*PROVIDED TEXT:*
—————

AndyTheFactory / newspaper4k

📰 Newspaper4k a fork of the beloved Newspaper3k. Extraction of articles, titles, and metadata from news websites.
MIT License
422 stars 34 forks source link

Article.parse() not parsing entire article body correctly from HTML! #158

Open AndyTheFactory opened 10 months ago

AndyTheFactory commented 10 months ago

Issue by HodorTheCoder Thu Dec 7 23:10:13 2017 Originally opened as https://github.com/codelucas/newspaper/issues/485


Overview

When I download and parse an article, I'll include one here from CNN, it stops at the "Read More" in the HTML and doesn't parse the entire body. Similarly, it includes the highlights as part of the text, which I don't think it should do.

I'm fairly certain I'm not doing anything wrong, and this happens in both the Python 2 and Python 3 versions.

I've also tested it on two different systems (macOS on my laptop) from different locations and IP addresses, and an Ubuntu server, on yet a different IP. So I'm fairly certain it's got nothing to do with that.

—————

*THINGS TO DO:*
[1] According to the GitHub issue about Newspaper4k, at what point in the HTML does Article.parse() stop parsing a CNN article?
[2] Using the GitHub issue about Newspaper4k, decide whether each statement agrees with it, and answer yes or no, quoting the words that decide it: (a) The issue was first opened in the codelucas/newspaper repository. (b) The problem appears only in the Python 3 version. (c) The reporter tested the problem only on a macOS laptop.
[3] Summarize the GitHub issue about Newspaper4k in two sentences.

*RECORD EXTRACTS:*
—————

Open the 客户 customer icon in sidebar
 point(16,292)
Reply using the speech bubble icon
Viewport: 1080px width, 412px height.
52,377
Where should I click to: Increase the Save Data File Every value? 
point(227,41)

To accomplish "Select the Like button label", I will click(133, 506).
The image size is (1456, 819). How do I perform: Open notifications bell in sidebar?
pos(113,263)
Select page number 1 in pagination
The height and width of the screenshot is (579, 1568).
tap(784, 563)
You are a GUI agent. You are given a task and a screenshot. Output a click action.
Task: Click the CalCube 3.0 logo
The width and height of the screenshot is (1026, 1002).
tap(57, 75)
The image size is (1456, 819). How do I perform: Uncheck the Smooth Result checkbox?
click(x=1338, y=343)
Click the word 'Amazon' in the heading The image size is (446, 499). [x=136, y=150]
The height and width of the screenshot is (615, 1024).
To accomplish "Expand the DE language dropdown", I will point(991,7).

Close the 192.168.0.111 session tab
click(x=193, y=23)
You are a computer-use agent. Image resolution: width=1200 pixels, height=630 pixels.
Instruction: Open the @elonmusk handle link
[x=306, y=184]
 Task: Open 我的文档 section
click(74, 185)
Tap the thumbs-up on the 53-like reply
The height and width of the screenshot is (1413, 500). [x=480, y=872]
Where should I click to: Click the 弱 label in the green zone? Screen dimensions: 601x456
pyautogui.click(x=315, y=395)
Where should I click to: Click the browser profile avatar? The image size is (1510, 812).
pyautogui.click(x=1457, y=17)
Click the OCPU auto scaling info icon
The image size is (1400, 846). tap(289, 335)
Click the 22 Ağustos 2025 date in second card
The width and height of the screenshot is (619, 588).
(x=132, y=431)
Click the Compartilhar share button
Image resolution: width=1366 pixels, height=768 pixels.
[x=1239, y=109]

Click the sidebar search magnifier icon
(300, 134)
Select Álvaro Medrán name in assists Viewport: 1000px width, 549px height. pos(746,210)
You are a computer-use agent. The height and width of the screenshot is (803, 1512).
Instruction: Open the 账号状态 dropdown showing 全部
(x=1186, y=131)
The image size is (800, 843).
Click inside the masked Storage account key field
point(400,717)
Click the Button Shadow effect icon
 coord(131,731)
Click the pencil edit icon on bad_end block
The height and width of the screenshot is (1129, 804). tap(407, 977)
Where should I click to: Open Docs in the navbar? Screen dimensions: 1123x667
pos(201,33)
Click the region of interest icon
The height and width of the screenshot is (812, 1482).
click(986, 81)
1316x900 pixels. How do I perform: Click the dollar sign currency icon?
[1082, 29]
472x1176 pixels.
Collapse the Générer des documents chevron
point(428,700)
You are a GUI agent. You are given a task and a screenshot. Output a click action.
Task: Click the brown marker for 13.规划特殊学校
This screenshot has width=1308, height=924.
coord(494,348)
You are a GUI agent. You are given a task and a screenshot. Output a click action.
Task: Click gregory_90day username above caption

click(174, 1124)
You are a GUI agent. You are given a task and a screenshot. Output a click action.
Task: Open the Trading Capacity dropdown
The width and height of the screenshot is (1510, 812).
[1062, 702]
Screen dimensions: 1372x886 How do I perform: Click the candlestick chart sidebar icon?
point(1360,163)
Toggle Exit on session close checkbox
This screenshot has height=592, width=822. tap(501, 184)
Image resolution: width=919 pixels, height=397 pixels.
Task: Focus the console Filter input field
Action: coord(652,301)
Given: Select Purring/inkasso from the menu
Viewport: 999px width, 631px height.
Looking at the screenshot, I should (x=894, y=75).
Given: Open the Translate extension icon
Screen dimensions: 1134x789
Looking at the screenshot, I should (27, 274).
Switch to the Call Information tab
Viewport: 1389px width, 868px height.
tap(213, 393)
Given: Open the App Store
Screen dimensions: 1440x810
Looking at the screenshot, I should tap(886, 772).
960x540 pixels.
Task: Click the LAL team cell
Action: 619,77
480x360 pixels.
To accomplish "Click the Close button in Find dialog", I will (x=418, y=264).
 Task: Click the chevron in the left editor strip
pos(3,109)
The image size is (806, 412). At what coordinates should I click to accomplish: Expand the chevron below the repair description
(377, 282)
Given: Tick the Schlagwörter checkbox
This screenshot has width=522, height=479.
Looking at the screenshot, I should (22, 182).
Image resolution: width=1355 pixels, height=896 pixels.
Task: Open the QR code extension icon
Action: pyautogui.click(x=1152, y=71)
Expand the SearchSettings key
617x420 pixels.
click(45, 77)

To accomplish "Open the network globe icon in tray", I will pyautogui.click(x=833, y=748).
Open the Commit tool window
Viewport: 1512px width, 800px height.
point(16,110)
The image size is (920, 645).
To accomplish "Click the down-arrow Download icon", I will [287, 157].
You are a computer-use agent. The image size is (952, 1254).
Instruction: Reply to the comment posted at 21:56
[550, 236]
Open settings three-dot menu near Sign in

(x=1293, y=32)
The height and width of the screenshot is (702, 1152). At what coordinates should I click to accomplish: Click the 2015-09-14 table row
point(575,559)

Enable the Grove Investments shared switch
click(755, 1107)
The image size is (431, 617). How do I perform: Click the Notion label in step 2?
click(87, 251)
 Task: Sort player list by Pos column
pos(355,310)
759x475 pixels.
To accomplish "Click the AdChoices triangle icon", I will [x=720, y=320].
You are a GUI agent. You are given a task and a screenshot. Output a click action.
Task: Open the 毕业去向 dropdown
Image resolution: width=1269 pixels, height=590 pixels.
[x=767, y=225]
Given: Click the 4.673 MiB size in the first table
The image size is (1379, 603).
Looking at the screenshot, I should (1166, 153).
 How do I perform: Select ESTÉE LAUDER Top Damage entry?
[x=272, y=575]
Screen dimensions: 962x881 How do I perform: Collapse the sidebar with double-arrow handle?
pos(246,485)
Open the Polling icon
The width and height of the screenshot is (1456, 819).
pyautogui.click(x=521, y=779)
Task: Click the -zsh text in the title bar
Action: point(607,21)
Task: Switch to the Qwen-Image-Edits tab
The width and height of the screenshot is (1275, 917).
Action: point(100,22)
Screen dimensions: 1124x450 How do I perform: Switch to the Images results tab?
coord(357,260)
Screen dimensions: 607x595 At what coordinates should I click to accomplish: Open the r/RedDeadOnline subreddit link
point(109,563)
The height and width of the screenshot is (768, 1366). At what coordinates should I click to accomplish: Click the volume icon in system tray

—————

*RESULTS IN ORDER:*
[1] It stops at the "Read More" in the HTML.

[2]
(a) Yes: "Originally opened as https://github.com/codelucas/newspaper/issues/485"
(b) No: "this happens in both the Python 2 and Python 3 versions."
(c) No: "(macOS on my laptop) from different locations and IP addresses, and an Ubuntu server, on yet a different IP."

[3] The issue reports that when a CNN article is downloaded and parsed, Article.parse() stops at the "Read More" in the HTML instead of parsing the entire body, and it also includes the highlights as part of the text. The reporter saw this in both Python 2 and Python 3 and on macOS and an Ubuntu server with different IP addresses, so they believe it has nothing to do with their setup.